Exercise details>
Every line of the records below that has the word "computer" should be copied.

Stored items
╔══

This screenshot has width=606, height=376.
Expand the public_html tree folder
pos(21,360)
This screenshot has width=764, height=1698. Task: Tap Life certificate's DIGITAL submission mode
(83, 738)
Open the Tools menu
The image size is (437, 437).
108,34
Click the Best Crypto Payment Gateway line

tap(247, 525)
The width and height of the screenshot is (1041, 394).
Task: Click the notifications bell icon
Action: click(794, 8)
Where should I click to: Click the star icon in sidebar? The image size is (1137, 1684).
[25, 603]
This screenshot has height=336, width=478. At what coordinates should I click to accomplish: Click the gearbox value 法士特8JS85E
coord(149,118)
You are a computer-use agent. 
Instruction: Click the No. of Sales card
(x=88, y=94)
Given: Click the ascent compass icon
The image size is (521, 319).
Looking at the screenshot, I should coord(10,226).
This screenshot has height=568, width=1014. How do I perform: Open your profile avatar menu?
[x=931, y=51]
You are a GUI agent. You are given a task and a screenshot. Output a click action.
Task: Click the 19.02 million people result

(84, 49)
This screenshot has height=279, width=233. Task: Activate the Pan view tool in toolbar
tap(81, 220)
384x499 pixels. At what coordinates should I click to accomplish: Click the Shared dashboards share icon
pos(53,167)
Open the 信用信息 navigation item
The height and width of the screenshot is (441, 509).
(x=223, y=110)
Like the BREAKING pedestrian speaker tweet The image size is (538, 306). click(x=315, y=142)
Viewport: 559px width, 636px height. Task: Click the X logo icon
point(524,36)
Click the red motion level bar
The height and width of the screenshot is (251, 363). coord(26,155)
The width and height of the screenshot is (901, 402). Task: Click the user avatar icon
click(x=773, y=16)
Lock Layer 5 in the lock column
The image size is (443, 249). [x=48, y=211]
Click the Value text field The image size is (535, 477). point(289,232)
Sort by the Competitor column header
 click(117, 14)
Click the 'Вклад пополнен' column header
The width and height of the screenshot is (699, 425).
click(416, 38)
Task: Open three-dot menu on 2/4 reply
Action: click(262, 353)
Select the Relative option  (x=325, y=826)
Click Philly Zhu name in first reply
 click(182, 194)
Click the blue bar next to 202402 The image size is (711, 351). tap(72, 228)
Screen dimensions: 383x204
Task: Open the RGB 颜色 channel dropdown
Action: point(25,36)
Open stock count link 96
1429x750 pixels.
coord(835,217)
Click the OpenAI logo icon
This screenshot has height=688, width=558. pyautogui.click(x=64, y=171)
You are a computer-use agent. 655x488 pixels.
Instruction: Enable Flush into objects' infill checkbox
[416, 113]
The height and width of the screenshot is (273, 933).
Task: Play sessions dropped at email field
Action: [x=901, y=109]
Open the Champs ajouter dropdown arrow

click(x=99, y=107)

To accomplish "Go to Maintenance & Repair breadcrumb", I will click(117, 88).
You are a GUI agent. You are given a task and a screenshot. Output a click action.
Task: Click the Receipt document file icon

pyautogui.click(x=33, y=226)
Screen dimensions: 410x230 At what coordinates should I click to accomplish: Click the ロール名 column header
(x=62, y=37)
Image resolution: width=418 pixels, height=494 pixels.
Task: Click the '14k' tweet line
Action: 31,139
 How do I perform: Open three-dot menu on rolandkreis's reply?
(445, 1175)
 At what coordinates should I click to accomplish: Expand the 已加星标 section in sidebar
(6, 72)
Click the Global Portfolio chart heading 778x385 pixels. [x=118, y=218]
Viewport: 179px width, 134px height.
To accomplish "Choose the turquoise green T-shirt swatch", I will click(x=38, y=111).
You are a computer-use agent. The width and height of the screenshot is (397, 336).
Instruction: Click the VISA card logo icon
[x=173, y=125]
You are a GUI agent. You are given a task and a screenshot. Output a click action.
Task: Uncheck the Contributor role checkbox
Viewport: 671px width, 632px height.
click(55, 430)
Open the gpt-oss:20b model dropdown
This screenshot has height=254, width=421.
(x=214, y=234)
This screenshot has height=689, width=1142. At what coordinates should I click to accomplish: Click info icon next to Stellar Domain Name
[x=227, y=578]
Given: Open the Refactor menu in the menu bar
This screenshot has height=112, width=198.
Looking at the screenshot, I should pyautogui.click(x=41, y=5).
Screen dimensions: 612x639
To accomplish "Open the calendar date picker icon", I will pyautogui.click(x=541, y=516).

╚══

Reply>
You are a computer-use agent. 
You are a computer-use agent. 655x488 pixels.
You are a computer-use agent. The width and height of the screenshot is (397, 336).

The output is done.